Open AccessTelomerase/myocardin expressing mesenchymal cells induce survival and cardiovascular markers in cardiac stromal cells undergoing ischaemia/reperfusion
Author(s) -
Madonna Rosalinda,
Guarnieri Simone,
Kovácsházi Csenger,
Görbe Aniko,
Giricz Zoltán,
Geng YongJian,
Mariggiò Maria Addolorata,
Ferdinandy Péter,
De Caterina Raffaele
Publication year - 2021
Publication title -
journal of cellular and molecular medicine
Language(s) - English
Resource type - Journals
SCImago Journal Rank - 1.44
H-Index - 130
eISSN - 1582-4934
pISSN - 1582-1838
DOI - 10.1111/jcmm.16549
Subject(s) - paracrine signalling , mesenchymal stem cell , stromal cell , microbiology and biotechnology , cancer research , biology , chemistry , medicine , receptor
Abstract Cardiac stromal cells (CSCs) contain a pool of cells with supportive and paracrine functions. Various types of mesenchymal stromal cells (MSCs) can influence CSCs in the cardiac niche through their paracrine activity. Ischaemia/reperfusion (I/R) leads to cell death and reduction of the paracrine activity of CSCs. The forced co‐expression of telomerase reverse transcriptase (TERT) and myocardin (MYOCD), known to potentiate anti‐apoptotic, pro‐survival and pro‐angiogenic activities of MSCs isolated from the adipose tissue (AT‐MSCs), may increase CSC survival, favouring their paracrine activities. We aimed at investigating the hypothesis that CSCs feature improved resistance to simulated I/R (SI/R) and increased commitment towards the cardiovascular lineage when preconditioned with conditioned media (CM) or extracellular vesicles (EV) released from AT‐MSCs overexpressing TERT and MYOCD (T/M AT‐MSCs). Murine CSCs were isolated with the cardiosphere (CSps) isolation technique.
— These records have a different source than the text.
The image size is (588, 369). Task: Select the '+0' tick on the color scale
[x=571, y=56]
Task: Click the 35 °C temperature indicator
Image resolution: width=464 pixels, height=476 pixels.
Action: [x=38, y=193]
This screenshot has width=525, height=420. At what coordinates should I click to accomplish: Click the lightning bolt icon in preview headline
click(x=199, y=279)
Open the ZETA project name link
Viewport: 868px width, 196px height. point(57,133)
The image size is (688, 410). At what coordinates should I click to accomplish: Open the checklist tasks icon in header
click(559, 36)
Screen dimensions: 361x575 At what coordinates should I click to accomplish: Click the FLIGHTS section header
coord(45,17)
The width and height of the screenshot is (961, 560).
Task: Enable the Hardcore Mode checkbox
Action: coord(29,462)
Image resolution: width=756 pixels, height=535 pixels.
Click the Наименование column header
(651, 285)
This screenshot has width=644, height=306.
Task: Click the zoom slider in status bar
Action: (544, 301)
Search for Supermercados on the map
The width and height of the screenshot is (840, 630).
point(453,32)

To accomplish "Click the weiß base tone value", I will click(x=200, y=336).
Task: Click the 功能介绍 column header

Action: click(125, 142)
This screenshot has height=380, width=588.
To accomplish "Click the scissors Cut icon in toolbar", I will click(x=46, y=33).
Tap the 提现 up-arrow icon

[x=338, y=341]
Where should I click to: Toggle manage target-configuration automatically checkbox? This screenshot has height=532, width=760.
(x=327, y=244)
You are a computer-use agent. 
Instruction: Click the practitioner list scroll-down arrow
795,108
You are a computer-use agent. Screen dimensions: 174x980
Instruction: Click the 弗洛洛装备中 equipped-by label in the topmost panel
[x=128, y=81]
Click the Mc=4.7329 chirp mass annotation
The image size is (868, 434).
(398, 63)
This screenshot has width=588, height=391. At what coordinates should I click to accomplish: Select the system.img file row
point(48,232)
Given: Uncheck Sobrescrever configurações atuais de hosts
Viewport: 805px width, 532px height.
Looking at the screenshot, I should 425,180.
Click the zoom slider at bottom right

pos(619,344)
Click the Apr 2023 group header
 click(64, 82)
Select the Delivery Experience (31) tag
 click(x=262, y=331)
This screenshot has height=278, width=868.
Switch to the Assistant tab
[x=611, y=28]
T/M AT‐MSCs and their secretome improved spontaneous intracellular calcium changes and ryanodine receptor expression in aged CSps. The cytoprotective effect of AT‐MSCs was tested in CSCs subjected to SI/R. SI/R induced cell death as compared to normoxia (28 ± 4 vs 10 ± 3%, P = .02). Pre‐treatment with CM (15 ± 2, P = .02) or with the EV‐enriched fraction (10 ± 1%, P = .02) obtained from mock‐transduced AT‐MSCs in normoxia reduced cell death after SI/R. The effect was more pronounced with CM (7 ± 1%, P = .01) or the EV‐enriched fraction (2 ± 1%, P = .01) obtained from T/M AT‐MSCs subjected to SI/R. In parallel, we observed lower expression of the apoptosis marker cleaved caspase‐3 and higher expression of cardiac and vascular markers eNOS, sarcomeric α‐actinin and cardiac actin. The T/M AT‐MSCs secretome exerts a cytoprotective effect and promotes development of CSCs undergoing SI/R towards a cardiovascular phenotype.